The lines to extract begin at the line that contains "Click the Facebook icon in email preview" and run through the last line of the listing; reproduce them exactly, minus any pictures.
------------------------------
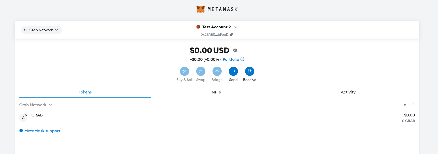Click the Send arrow icon
Viewport: 438px width, 154px height.
233,71
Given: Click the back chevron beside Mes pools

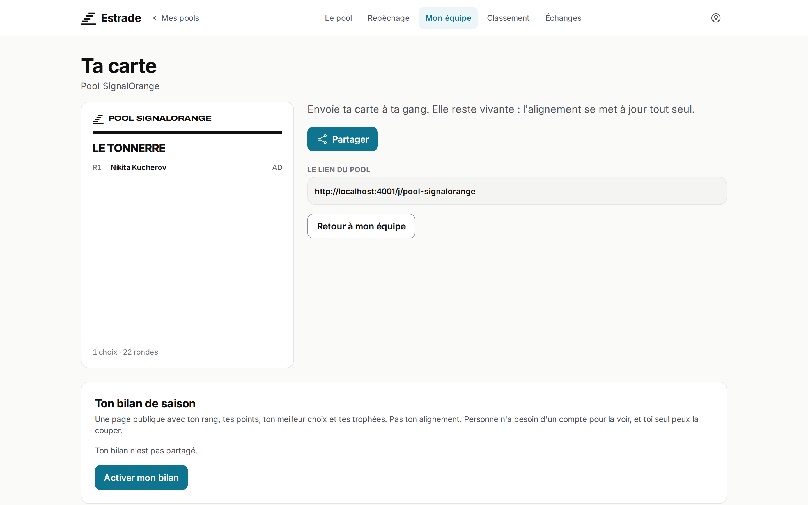Looking at the screenshot, I should click(155, 18).
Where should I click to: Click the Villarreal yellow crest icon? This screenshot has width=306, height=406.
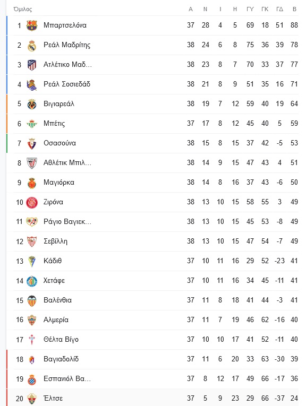[x=32, y=104]
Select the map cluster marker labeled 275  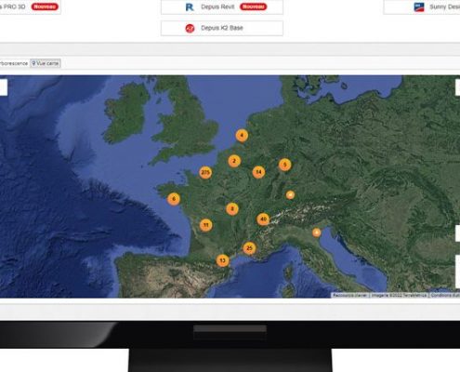pyautogui.click(x=205, y=172)
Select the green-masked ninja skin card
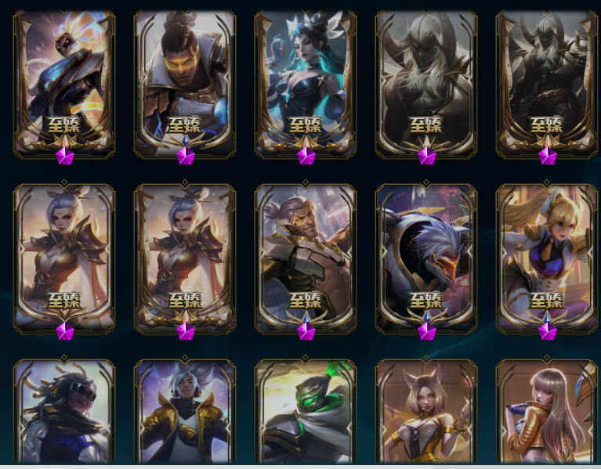Screen dimensions: 601x469 (x=306, y=412)
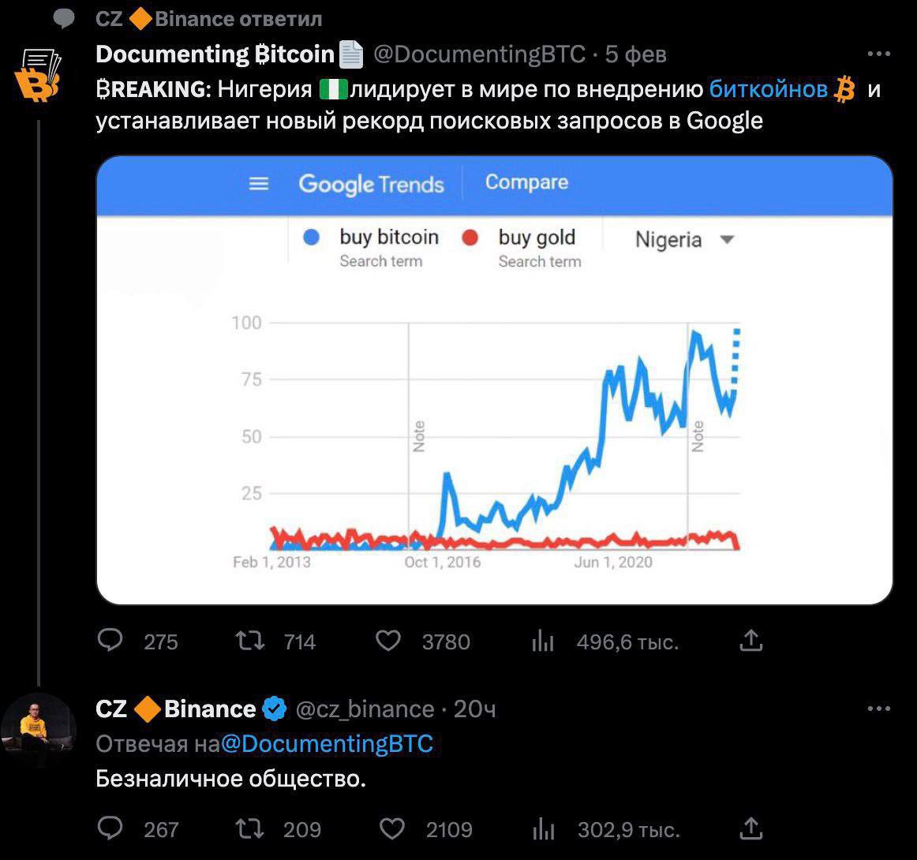
Task: Open the Google Trends hamburger menu
Action: pyautogui.click(x=259, y=184)
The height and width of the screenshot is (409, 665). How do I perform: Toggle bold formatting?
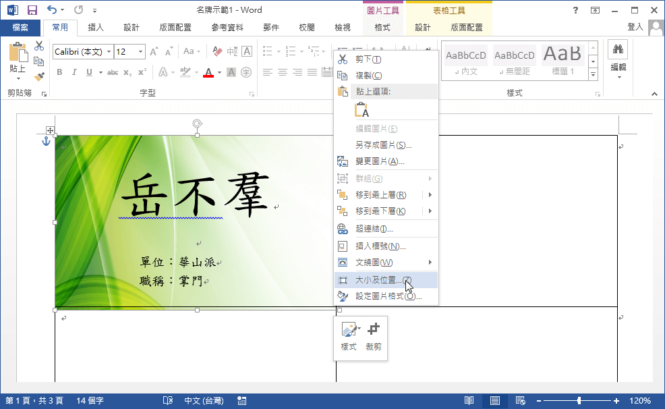point(60,72)
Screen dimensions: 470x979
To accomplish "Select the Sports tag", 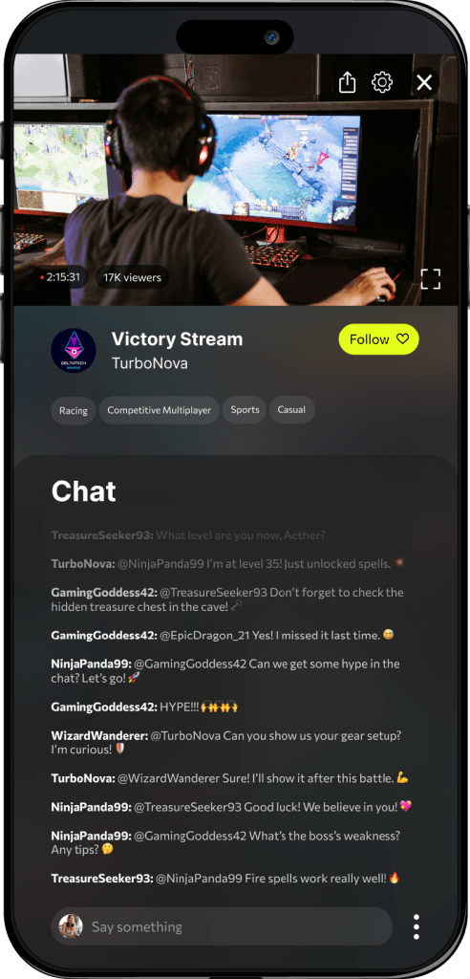I will pos(245,410).
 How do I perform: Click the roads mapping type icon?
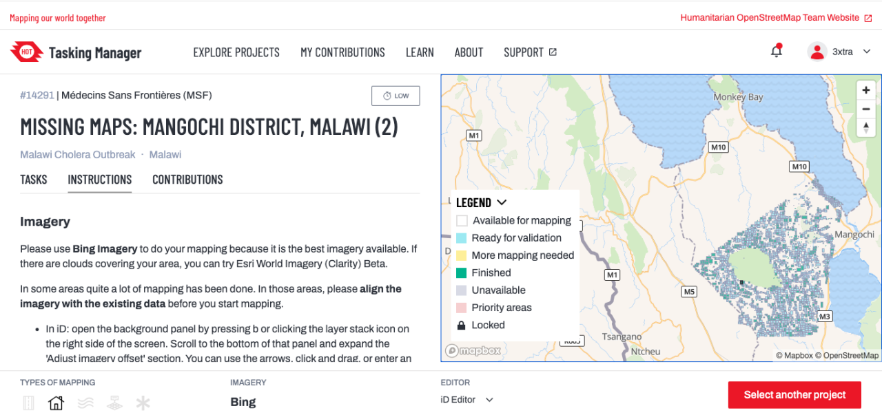click(x=28, y=403)
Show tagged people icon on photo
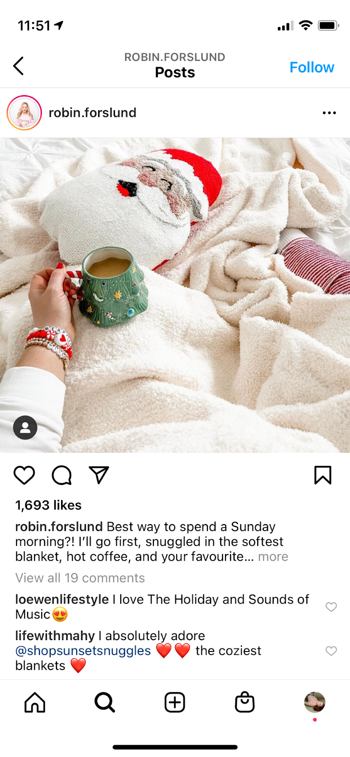The image size is (350, 757). [x=25, y=428]
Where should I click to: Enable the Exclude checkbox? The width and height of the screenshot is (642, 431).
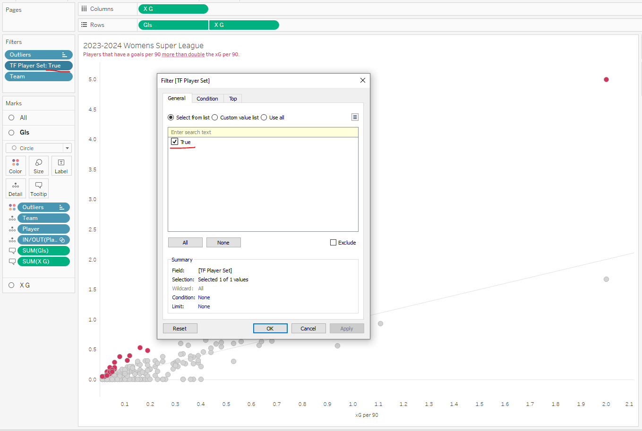click(x=334, y=243)
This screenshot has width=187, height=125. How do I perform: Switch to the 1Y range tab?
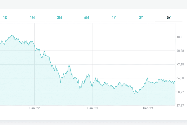click(x=114, y=17)
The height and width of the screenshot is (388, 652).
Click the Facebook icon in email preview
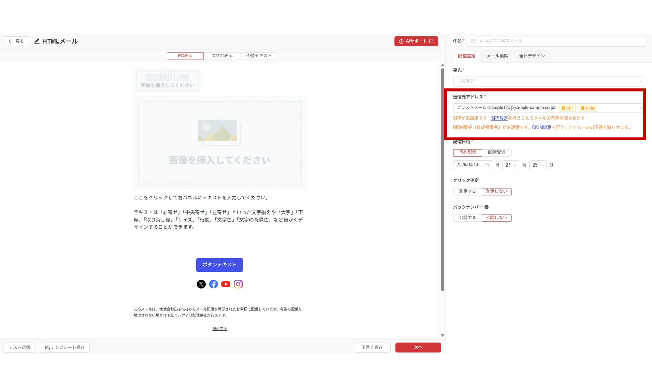pyautogui.click(x=214, y=284)
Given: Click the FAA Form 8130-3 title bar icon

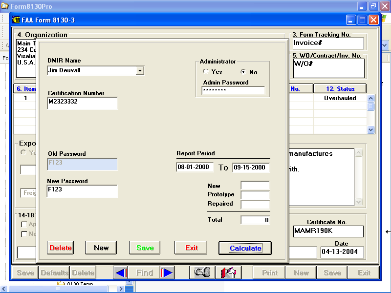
------------------------------
### Completed task
Click the Facebook icon in email preview
pyautogui.click(x=214, y=284)
Given: Click the FAA Form 8130-3 title bar icon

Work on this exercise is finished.